Recorded data START

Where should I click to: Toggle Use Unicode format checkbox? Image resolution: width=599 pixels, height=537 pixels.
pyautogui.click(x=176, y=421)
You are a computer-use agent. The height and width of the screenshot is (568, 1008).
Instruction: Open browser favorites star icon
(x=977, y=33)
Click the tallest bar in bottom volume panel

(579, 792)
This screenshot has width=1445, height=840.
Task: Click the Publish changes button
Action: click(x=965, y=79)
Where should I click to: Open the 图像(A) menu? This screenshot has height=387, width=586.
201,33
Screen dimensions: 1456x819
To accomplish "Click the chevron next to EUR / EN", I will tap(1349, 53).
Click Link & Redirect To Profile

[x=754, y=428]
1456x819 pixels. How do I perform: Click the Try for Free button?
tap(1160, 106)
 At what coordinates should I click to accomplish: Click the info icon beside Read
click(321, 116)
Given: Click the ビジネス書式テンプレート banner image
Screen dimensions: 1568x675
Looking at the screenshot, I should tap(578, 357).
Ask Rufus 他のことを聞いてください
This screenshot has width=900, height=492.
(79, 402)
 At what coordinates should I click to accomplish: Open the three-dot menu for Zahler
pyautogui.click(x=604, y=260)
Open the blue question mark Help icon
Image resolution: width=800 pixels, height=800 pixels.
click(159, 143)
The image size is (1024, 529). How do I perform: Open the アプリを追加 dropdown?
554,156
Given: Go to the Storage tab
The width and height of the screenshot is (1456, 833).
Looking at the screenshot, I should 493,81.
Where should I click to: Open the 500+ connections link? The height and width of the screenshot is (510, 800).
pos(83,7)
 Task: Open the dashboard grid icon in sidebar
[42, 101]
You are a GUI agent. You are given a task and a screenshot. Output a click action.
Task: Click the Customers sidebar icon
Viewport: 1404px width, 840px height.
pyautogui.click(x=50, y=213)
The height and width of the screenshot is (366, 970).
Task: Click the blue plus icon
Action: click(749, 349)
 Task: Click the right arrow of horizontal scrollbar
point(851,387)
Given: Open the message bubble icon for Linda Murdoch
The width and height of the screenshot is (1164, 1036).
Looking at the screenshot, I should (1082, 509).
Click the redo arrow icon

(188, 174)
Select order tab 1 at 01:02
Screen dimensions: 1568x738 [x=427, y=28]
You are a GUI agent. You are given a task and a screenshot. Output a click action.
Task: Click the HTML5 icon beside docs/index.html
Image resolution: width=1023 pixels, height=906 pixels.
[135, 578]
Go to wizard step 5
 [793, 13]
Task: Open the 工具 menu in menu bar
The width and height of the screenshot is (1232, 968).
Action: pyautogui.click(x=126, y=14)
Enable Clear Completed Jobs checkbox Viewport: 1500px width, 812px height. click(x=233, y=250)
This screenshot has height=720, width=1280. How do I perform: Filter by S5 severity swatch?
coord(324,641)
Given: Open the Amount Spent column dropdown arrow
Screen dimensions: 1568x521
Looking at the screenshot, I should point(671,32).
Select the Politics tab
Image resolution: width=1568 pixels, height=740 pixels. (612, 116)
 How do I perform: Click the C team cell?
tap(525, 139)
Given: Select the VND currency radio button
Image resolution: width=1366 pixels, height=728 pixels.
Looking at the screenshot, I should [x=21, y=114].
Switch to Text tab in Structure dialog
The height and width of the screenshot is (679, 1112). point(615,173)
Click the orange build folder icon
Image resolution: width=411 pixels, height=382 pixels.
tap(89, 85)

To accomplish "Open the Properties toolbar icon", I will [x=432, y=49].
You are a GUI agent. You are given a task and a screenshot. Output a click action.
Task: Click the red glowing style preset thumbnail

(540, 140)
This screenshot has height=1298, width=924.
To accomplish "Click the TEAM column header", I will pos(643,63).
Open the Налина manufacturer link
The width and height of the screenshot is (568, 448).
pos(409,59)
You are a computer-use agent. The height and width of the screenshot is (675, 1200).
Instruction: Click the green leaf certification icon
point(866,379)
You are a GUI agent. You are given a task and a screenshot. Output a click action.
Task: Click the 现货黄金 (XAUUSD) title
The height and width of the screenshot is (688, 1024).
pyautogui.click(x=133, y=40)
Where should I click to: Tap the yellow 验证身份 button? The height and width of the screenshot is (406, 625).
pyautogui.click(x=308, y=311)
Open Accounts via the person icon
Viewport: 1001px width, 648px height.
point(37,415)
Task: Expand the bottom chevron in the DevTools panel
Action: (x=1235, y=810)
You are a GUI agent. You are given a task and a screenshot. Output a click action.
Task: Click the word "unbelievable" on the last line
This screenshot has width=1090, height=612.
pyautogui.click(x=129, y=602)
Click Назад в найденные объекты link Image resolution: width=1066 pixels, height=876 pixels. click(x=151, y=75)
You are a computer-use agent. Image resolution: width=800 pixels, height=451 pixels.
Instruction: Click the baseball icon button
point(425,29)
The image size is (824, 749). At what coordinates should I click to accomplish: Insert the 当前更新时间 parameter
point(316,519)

Recorded data END

Try it: Retype all of the listing exactly, leaving out no line.

Expected answer:
Where should I click to: Toggle Use Unicode format checkbox? Image resolution: width=599 pixels, height=537 pixels.
pyautogui.click(x=176, y=421)
You are a computer-use agent. The height and width of the screenshot is (568, 1008).
Instruction: Open browser favorites star icon
(x=977, y=33)
Click the tallest bar in bottom volume panel

(579, 792)
This screenshot has width=1445, height=840.
Task: Click the Publish changes button
Action: click(x=965, y=79)
Where should I click to: Open the 图像(A) menu? This screenshot has height=387, width=586.
201,33
Screen dimensions: 1456x819
To accomplish "Click the chevron next to EUR / EN", I will tap(1349, 53).
Click Link & Redirect To Profile

[x=754, y=428]
1456x819 pixels. How do I perform: Click the Try for Free button?
tap(1160, 106)
 At what coordinates should I click to accomplish: Click the info icon beside Read
click(321, 116)
Given: Click the ビジネス書式テンプレート banner image
Screen dimensions: 1568x675
Looking at the screenshot, I should tap(578, 357).
Ask Rufus 他のことを聞いてください
This screenshot has width=900, height=492.
(79, 402)
 At what coordinates should I click to accomplish: Open the three-dot menu for Zahler
pyautogui.click(x=604, y=260)
Open the blue question mark Help icon
Image resolution: width=800 pixels, height=800 pixels.
click(159, 143)
The image size is (1024, 529). How do I perform: Open the アプリを追加 dropdown?
554,156
Given: Go to the Storage tab
The width and height of the screenshot is (1456, 833).
Looking at the screenshot, I should 493,81.
Where should I click to: Open the 500+ connections link? The height and width of the screenshot is (510, 800).
pos(83,7)
 Task: Open the dashboard grid icon in sidebar
[42, 101]
You are a GUI agent. You are given a task and a screenshot. Output a click action.
Task: Click the Customers sidebar icon
Viewport: 1404px width, 840px height.
pyautogui.click(x=50, y=213)
The height and width of the screenshot is (366, 970).
Task: Click the blue plus icon
Action: click(749, 349)
 Task: Click the right arrow of horizontal scrollbar
point(851,387)
Given: Open the message bubble icon for Linda Murdoch
The width and height of the screenshot is (1164, 1036).
Looking at the screenshot, I should (1082, 509).
Click the redo arrow icon

(188, 174)
Select order tab 1 at 01:02
Screen dimensions: 1568x738 [x=427, y=28]
You are a GUI agent. You are given a task and a screenshot. Output a click action.
Task: Click the HTML5 icon beside docs/index.html
Image resolution: width=1023 pixels, height=906 pixels.
[135, 578]
Go to wizard step 5
 [793, 13]
Task: Open the 工具 menu in menu bar
The width and height of the screenshot is (1232, 968).
Action: pyautogui.click(x=126, y=14)
Enable Clear Completed Jobs checkbox Viewport: 1500px width, 812px height. click(x=233, y=250)
This screenshot has height=720, width=1280. How do I perform: Filter by S5 severity swatch?
coord(324,641)
Given: Open the Amount Spent column dropdown arrow
Screen dimensions: 1568x521
Looking at the screenshot, I should point(671,32).
Select the Politics tab
Image resolution: width=1568 pixels, height=740 pixels. (612, 116)
 How do I perform: Click the C team cell?
tap(525, 139)
Given: Select the VND currency radio button
Image resolution: width=1366 pixels, height=728 pixels.
Looking at the screenshot, I should [x=21, y=114].
Switch to Text tab in Structure dialog
The height and width of the screenshot is (679, 1112). point(615,173)
Click the orange build folder icon
Image resolution: width=411 pixels, height=382 pixels.
tap(89, 85)

To accomplish "Open the Properties toolbar icon", I will [x=432, y=49].
You are a GUI agent. You are given a task and a screenshot. Output a click action.
Task: Click the red glowing style preset thumbnail

(540, 140)
This screenshot has height=1298, width=924.
To accomplish "Click the TEAM column header", I will pos(643,63).
Open the Налина manufacturer link
The width and height of the screenshot is (568, 448).
pos(409,59)
You are a computer-use agent. The height and width of the screenshot is (675, 1200).
Instruction: Click the green leaf certification icon
point(866,379)
You are a GUI agent. You are given a task and a screenshot. Output a click action.
Task: Click the 现货黄金 (XAUUSD) title
The height and width of the screenshot is (688, 1024).
pyautogui.click(x=133, y=40)
Where should I click to: Tap the yellow 验证身份 button? The height and width of the screenshot is (406, 625).
pyautogui.click(x=308, y=311)
Open Accounts via the person icon
Viewport: 1001px width, 648px height.
point(37,415)
Task: Expand the bottom chevron in the DevTools panel
Action: (x=1235, y=810)
You are a GUI agent. You are given a task and a screenshot. Output a click action.
Task: Click the word "unbelievable" on the last line
This screenshot has width=1090, height=612.
pyautogui.click(x=129, y=602)
Click Назад в найденные объекты link Image resolution: width=1066 pixels, height=876 pixels. click(x=151, y=75)
You are a computer-use agent. Image resolution: width=800 pixels, height=451 pixels.
Instruction: Click the baseball icon button
point(425,29)
The image size is (824, 749). At what coordinates should I click to accomplish: Insert the 当前更新时间 parameter
point(316,519)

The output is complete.